Based on such understanding, the technical solution of the present invention is essentially or a part contributing to the prior art, or all or part of the technical solution may be embodied in the form of a software product stored in a storage medium, comprising several instructions for causing a computer device (which may be a personal computer, a server, or a network device, etc.) to perform all or part of the steps of the method according to the embodiments of the present invention. And the aforementioned readable storage medium includes: a U-disk, a removable hard disk, a Read-only Memory (ROM), a random access Memory (RAM, randomAccess Memory), a magnetic disk, an optical disk, or other various media capable of storing program codes.

It should be emphasized that the examples described herein are illustrative rather than limiting, and that this invention is not limited to the examples described in the specific embodiments, but is capable of other embodiments in accordance with the teachings of the present invention, as long as they do not depart from the spirit and scope of the invention, whether modified or substituted, and still fall within the scope of the invention.

Claims

1. An online identification and tracing method for a power grid voltage transient event is characterized by comprising the following steps of: the method comprises the following steps:

step 5: identifying the load type corresponding to the current voltage transient event based on the fingerprint characteristics of the load type corresponding to the transient event and fingerprint libraries corresponding to various loads;

the overall features are: some or all parameters in the subharmonic value, the power factor cos phi, the positive and negative sequence component voltage change rate function delta U/delta t, the active change rate function delta P/delta t, the reactive change rate function delta Q/delta t, the active power P and the reactive power Q are combined;

the local features include at least: a correlation Δp/Δu between the active power variation and the voltage variation, and a correlation Δq/Δu between the reactive power variation and the voltage variation;

the key information areas of the active power P, the reactive power Q and the power factor cos phi are as follows: maximum, and/or minimum, and/or average, and/or statistics under confidence probabilities;

the key information areas of each subharmonic value are: statistics of harmonic times, harmonic content percentages and absolute values of current of each subharmonic, wherein the statistics are maximum values, minimum values, average values and/or statistical values under confidence probability;

2. The method according to claim 1, characterized in that: in the step 5, the load type corresponding to the current voltage transient event is identified, namely, the fingerprint characteristic of the current voltage transient event is input into a constructed load type identification model to obtain a load type identification result;

3. The method according to claim 1, characterized in that: and 5, calculating similar distances between the fingerprint characteristics of the current voltage transient event and fingerprint libraries corresponding to various loads, and determining the load type corresponding to the current voltage transient event according to the similar distances.

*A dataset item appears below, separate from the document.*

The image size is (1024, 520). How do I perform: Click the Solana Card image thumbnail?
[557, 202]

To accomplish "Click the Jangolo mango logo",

4. The method according to claim 1, characterized in that: further comprises: the voltage sag source is identified as follows:

5. A system based on the method of any one of claims 1-4, comprising:

6. The system according to claim 5, wherein: further comprises: the sag source tracing module is used for identifying a voltage sag source;

7. An electronic terminal, characterized in that: comprising the following steps:

one or more processors;

a memory storing one or more computer programs;

the processor invokes a computer program to implement:

the method of any one of claims 1-4.

8. A readable storage medium, characterized by: a computer program is stored, which is called by a processor to implement:

the method of any one of claims 1-4.